AIM OF THE EXERCISE — Copy out every line of the items below without changing anything.

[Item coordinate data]
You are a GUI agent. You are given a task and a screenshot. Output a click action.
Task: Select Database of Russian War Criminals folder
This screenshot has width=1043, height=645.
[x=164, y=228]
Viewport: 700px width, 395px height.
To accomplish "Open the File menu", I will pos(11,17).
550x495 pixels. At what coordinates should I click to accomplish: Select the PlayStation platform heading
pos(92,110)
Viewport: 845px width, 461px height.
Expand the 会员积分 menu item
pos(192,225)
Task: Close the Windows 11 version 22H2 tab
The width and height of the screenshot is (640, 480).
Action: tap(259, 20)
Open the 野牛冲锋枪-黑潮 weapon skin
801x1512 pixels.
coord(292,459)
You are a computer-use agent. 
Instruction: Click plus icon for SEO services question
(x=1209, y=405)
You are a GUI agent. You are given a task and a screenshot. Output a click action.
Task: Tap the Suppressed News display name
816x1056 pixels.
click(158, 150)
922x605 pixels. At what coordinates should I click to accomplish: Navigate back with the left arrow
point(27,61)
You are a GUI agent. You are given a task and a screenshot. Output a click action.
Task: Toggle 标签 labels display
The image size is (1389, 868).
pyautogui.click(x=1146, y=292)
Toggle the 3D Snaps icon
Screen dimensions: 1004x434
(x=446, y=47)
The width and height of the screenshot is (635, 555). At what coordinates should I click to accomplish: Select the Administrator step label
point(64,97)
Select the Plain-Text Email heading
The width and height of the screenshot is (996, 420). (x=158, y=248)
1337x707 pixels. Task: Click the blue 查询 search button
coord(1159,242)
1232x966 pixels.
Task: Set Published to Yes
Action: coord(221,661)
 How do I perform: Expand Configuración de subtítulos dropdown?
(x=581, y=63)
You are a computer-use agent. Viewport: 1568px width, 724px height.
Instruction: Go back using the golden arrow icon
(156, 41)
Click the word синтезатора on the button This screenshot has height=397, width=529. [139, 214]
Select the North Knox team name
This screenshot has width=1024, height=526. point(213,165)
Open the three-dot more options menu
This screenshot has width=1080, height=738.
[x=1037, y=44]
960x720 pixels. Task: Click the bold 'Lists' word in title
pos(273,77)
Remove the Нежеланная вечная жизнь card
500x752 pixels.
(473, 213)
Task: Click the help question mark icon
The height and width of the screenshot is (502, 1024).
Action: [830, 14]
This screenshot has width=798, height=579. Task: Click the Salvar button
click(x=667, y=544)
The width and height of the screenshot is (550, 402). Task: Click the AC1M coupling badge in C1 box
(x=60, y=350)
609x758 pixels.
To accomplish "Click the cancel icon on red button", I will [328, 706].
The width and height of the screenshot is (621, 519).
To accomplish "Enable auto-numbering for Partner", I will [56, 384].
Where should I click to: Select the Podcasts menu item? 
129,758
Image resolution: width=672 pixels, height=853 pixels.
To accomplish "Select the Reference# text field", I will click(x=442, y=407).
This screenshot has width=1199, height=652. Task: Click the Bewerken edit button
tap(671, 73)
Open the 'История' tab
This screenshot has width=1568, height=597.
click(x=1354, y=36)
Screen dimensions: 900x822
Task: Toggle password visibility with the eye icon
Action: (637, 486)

COMPLETE ANSWER —
You are a GUI agent. You are given a task and a screenshot. Output a click action.
Task: Select Database of Russian War Criminals folder
This screenshot has width=1043, height=645.
[x=164, y=228]
Viewport: 700px width, 395px height.
To accomplish "Open the File menu", I will pos(11,17).
550x495 pixels. At what coordinates should I click to accomplish: Select the PlayStation platform heading
pos(92,110)
Viewport: 845px width, 461px height.
Expand the 会员积分 menu item
pos(192,225)
Task: Close the Windows 11 version 22H2 tab
The width and height of the screenshot is (640, 480).
Action: tap(259, 20)
Open the 野牛冲锋枪-黑潮 weapon skin
801x1512 pixels.
coord(292,459)
You are a computer-use agent. 
Instruction: Click plus icon for SEO services question
(x=1209, y=405)
You are a GUI agent. You are given a task and a screenshot. Output a click action.
Task: Tap the Suppressed News display name
816x1056 pixels.
click(158, 150)
922x605 pixels. At what coordinates should I click to accomplish: Navigate back with the left arrow
point(27,61)
You are a GUI agent. You are given a task and a screenshot. Output a click action.
Task: Toggle 标签 labels display
The image size is (1389, 868).
pyautogui.click(x=1146, y=292)
Toggle the 3D Snaps icon
Screen dimensions: 1004x434
(x=446, y=47)
The width and height of the screenshot is (635, 555). At what coordinates should I click to accomplish: Select the Administrator step label
point(64,97)
Select the Plain-Text Email heading
The width and height of the screenshot is (996, 420). (x=158, y=248)
1337x707 pixels. Task: Click the blue 查询 search button
coord(1159,242)
1232x966 pixels.
Task: Set Published to Yes
Action: coord(221,661)
 How do I perform: Expand Configuración de subtítulos dropdown?
(x=581, y=63)
You are a computer-use agent. Viewport: 1568px width, 724px height.
Instruction: Go back using the golden arrow icon
(156, 41)
Click the word синтезатора on the button This screenshot has height=397, width=529. [139, 214]
Select the North Knox team name
This screenshot has width=1024, height=526. point(213,165)
Open the three-dot more options menu
This screenshot has width=1080, height=738.
[x=1037, y=44]
960x720 pixels. Task: Click the bold 'Lists' word in title
pos(273,77)
Remove the Нежеланная вечная жизнь card
500x752 pixels.
(473, 213)
Task: Click the help question mark icon
The height and width of the screenshot is (502, 1024).
Action: [830, 14]
This screenshot has width=798, height=579. Task: Click the Salvar button
click(x=667, y=544)
The width and height of the screenshot is (550, 402). Task: Click the AC1M coupling badge in C1 box
(x=60, y=350)
609x758 pixels.
To accomplish "Click the cancel icon on red button", I will [328, 706].
The width and height of the screenshot is (621, 519).
To accomplish "Enable auto-numbering for Partner", I will [56, 384].
Where should I click to: Select the Podcasts menu item? 
129,758
Image resolution: width=672 pixels, height=853 pixels.
To accomplish "Select the Reference# text field", I will click(x=442, y=407).
This screenshot has width=1199, height=652. Task: Click the Bewerken edit button
tap(671, 73)
Open the 'История' tab
This screenshot has width=1568, height=597.
click(x=1354, y=36)
Screen dimensions: 900x822
Task: Toggle password visibility with the eye icon
Action: (637, 486)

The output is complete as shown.